Let's try something:

postgres=# delete from c;
DELETE 7
postgres=# insert into c (a,b) values (1,1);
INSERT 18490 1
postgres=# select * from a left outer join c on (a.i=c.a) where c.b is 
null or c.b=1; i | t | i | a | b
---+---+---+---+--- 1 | 1 | 8 | 1 | 1 2 | 2 |   |   | 3 | 3 |   |   | 4 | 4 |   |   |
(4 rows)

postgres=# insert into c (a,b) values (1,3);
INSERT 18491 1
postgres=# select * from a left outer join c on (a.i=c.a) where c.b is 
null or c.b=1; i | t | i | a | b
---+---+---+---+--- 1 | 1 | 8 | 1 | 1 2 | 2 |   |   | 3 | 3 |   |   | 4 | 4 |   |   |
(4 rows)

postgres=# insert into c (a,b) values (3,1);
INSERT 18492 1
postgres=# select * from a left outer join c on (a.i=c.a) where c.b is 
null or c.b=1; i | t | i  | a | b
---+---+----+---+--- 1 | 1 |  8 | 1 | 1 2 | 2 |    |   | 3 | 3 | 10 | 3 | 1 4 | 4 |    |   |
(4 rows)

Now I get the results I want. Let's insert some more data:

postgres=# insert into c (a,b) values (2,3);
INSERT 18494 1
postgres=# insert into c (a,b) values (3,1);
INSERT 18495 1
postgres=# insert into c (a,b) values (4,4);
INSERT 18496 1
postgres=# select * from a left outer join c on (a.i=c.a) where c.b is 
null or c.b=1; i | t | i  | a | b
---+---+----+---+--- 1 | 1 |  8 | 1 | 1 3 | 3 | 10 | 3 | 1 3 | 3 | 13 | 3 | 1
(3 rows)

Again I don't get the data I want. I accidentally inserted duplicated
data, (a,b)=(3,1) twice. (Working without unique indexes may backfire.)
The original dataset at the beginning of my example did not contain
duplicated data.

I don't know how PostgreSQL works internally but this bug *must* be
conforming to some standard if two distinct SQL server products behave
(almost) the same. I said almost, I discovered the same annoyance today
on an Informix 9.21 running under SCO UNIX on a slightly larger dataset
with less than 70 rows. It just left out some arbitrary rows that had
NULLs from the right side table (i.e not existing rows).

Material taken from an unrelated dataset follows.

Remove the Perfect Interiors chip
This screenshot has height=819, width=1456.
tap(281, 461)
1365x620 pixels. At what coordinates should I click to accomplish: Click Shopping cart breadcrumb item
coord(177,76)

The following (not exactly SQL conform) construct works in Informix 9.21
and always gives me all the rows I wanted and no more:

select * from a, outer b where a.i=c.a and (c.b is null or c.b=1);

I know I can substitute OUTER JOIN with a UNION of an INNER JOIN and
a SELECT from the left table WHERE NOT EXISTS (SELECT from the right-
side table WHERE condition). But that's the point of the OUTER JOIN,
isn't it? Now can someone tell me whether it is a real bug in BOTH SQL
servers? Or is it a conforming behaviour to some part of the SQL
standard? Then please, point me where to RTFM?

I am not on the list, please Cc: me.

Thanks in advance,
Zoltán Böszörményi




Re: OUTER JOIN problem

From
Stephan Szabo
Date:
On Wed, 23 Jun 2004, Zoltan Boszormenyi wrote:

> I don't know how PostgreSQL works internally but this bug *must* be
> conforming to some standard if two distinct SQL server products behave
> (almost) the same. I said almost, I discovered the same annoyance today
> on an Informix 9.21 running under SCO UNIX on a slightly larger dataset
> with less than 70 rows. It just left out some arbitrary rows that had
> NULLs from the right side table (i.e not existing rows).

It's not a bug.  The outerness of the join is defined over the join
conditions (the ON portion), not the where conditions.  In the first case
you got rows from the join that matched the join condition like (a.i=2,
c.a=1, c.b=2) which the where then filtered out.

I thinkselect * from a left outer join c on (a.i=c.a and c.b=1)
meets the standard and may give you what you want.